Don't forget newsgroups

Newsgroups are an important part of the Internet that are often overlooked. These are special communication forums that are widely distributed across the web. Most of the browsers have built-in capability to work with these newsgroups, but you might want to investigate a special program to do so. Newsgroups are especially wonderful for connecting to people with similar interests as you. If you are interested in something, there is probably a global discussion going on about the subject that you can participate in.
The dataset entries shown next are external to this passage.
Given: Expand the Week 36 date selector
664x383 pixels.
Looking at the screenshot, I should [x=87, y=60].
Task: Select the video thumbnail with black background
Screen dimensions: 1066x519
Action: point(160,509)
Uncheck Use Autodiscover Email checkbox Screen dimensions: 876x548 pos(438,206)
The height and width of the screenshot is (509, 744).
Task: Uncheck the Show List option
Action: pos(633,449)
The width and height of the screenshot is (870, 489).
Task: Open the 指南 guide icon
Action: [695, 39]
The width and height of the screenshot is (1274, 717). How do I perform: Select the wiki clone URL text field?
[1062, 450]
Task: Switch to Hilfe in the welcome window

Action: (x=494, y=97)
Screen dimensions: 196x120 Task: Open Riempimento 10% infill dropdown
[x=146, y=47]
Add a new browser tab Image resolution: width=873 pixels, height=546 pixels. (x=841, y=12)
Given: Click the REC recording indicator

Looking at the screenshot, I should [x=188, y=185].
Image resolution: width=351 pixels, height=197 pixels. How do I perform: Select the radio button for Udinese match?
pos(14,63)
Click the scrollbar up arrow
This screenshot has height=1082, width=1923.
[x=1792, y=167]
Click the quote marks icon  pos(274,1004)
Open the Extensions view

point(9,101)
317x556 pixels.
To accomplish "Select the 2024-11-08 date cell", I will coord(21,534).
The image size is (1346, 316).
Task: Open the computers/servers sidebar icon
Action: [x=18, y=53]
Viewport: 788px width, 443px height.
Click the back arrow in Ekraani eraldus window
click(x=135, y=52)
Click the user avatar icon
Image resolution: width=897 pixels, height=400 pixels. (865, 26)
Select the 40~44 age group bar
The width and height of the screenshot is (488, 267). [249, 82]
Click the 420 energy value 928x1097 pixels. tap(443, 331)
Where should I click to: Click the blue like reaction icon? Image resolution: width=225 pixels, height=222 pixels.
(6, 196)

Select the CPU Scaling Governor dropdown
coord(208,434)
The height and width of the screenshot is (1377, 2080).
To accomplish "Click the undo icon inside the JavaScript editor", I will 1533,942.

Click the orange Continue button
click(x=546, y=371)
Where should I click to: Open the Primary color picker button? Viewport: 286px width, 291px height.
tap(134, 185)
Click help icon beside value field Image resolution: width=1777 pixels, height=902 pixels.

Sometimes you want to send stuff

The File Transfer Protocol (FTP) is a protocol designed for transferring files between machines on the Internet. If will not be doing much of this, the FTP capability of your web browser will probably be enough. Some people like to use Internet accounts as a place to back up important documents, and an FTP client is a good way to handle the transfers between two accounts you own.

A classic protocol

Telnet is one of the oldest protocols on the Internet. What it does is allow one computer to act as a 'dumb terminal' to another. In the pre-web days of the Internet, telnet was the most common way to use the Internet. It was not for the faint-of heart, though, because you had to be able to use whatever machine you were connected to, which often had arcane operating systems such as unix or VMS. It is still common to use telnet if you are operating a web site, particularly if you are doing some web programming, but most beginners do not need to worry too much about the telnet protocol.

Summing it up

The Internet is by any account an exceptional thing. It is a complex, dynamic organism with no real head that still manages to work together pretty well. The core technology that makes the Internet possible is the TCP/IP protocol. This provides an underlying framework that can be packaged together in complex ways to form other protocols. The Internet contains two main classes of computers and software: clients and servers. Servers are the machines and programs that are on all the time and are run by professionals. Clients are the machines and programs that mere mortals use to connect to servers. Hooking up to the Internet entails enlisting the services of a server, establishing the basic TCP/IP connection, and running one or more client programs. There is still plenty of magic left, when we consider how exactly the protocols work, how the communications happen, and how all the various programs are written, but it is possible to understand the basic workings of the Internet. One of the most exciting things about technology is that when you understand the magic, it doesn't go away. The new insight and ability that you earn make you appear to be much more effective as a user of the technology. Maybe we could say that when we take some of the magic out of the Internet, we transfer that magic to the people who have learned the concepts.